◆ Work item ◆
Give the number of lines in the data that contain the word "result"; no other text is needed.

◆ Stored data entries ◆
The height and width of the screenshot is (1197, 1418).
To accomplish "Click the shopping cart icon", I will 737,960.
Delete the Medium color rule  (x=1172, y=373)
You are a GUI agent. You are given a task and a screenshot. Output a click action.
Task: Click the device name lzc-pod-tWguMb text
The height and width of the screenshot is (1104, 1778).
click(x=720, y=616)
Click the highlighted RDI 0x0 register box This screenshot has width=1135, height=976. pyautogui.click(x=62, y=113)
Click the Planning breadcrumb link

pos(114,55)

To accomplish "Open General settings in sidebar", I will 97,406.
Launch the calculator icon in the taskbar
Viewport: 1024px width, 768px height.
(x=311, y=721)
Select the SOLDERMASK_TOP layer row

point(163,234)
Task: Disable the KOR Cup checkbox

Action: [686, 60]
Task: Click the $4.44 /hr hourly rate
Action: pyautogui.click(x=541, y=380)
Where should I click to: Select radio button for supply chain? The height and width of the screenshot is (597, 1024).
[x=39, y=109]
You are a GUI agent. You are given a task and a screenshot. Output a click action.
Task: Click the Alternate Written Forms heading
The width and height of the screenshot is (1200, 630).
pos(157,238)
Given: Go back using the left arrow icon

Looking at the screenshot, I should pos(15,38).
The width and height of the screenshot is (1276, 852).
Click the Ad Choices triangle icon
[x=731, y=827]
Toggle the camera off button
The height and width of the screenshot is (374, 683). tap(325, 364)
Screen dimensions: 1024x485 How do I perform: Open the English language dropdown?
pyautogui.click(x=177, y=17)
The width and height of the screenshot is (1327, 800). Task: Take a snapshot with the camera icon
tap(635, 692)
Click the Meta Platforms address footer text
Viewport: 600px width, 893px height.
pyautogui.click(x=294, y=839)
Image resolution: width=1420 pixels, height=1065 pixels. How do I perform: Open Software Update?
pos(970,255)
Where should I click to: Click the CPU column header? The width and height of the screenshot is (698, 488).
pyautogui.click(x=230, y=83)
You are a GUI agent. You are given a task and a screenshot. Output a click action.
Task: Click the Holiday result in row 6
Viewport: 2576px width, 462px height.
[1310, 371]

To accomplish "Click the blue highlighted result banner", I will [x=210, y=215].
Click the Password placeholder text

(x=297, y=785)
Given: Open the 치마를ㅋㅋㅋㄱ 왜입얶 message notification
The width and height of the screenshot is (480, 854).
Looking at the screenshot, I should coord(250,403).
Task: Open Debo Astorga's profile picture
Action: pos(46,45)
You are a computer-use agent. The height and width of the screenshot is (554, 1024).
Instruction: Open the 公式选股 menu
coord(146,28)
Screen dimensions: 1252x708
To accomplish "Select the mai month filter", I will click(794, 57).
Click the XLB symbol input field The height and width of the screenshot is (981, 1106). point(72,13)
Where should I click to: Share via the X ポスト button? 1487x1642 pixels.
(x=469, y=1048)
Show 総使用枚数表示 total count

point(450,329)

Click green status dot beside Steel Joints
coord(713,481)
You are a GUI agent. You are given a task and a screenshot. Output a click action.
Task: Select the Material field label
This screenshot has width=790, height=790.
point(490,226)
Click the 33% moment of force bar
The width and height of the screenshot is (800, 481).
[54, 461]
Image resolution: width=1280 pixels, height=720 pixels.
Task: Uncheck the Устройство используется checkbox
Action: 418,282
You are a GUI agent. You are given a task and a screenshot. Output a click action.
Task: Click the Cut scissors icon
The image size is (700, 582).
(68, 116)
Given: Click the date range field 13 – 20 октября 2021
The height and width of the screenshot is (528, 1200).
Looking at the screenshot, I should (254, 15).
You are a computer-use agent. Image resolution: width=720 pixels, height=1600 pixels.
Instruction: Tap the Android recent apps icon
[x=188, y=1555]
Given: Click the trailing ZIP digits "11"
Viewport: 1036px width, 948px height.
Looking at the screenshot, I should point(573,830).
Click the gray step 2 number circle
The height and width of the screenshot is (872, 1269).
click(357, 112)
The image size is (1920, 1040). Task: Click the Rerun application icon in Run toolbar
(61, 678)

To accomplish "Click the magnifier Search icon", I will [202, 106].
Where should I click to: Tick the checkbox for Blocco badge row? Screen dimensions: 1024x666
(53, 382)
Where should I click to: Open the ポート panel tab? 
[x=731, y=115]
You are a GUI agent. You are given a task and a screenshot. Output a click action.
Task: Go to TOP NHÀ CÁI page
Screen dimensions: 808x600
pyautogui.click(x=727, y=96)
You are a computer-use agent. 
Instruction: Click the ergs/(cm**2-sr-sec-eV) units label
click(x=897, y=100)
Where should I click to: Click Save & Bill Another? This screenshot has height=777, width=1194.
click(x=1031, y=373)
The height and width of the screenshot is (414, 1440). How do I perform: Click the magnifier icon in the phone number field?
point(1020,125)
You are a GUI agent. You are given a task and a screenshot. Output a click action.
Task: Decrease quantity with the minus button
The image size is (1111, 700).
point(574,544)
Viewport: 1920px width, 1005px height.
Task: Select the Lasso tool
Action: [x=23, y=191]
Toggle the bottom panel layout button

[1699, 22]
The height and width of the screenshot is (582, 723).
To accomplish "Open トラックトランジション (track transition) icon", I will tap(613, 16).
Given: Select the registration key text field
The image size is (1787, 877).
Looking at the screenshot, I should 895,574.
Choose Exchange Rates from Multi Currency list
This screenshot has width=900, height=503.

◆ The answer ◆
2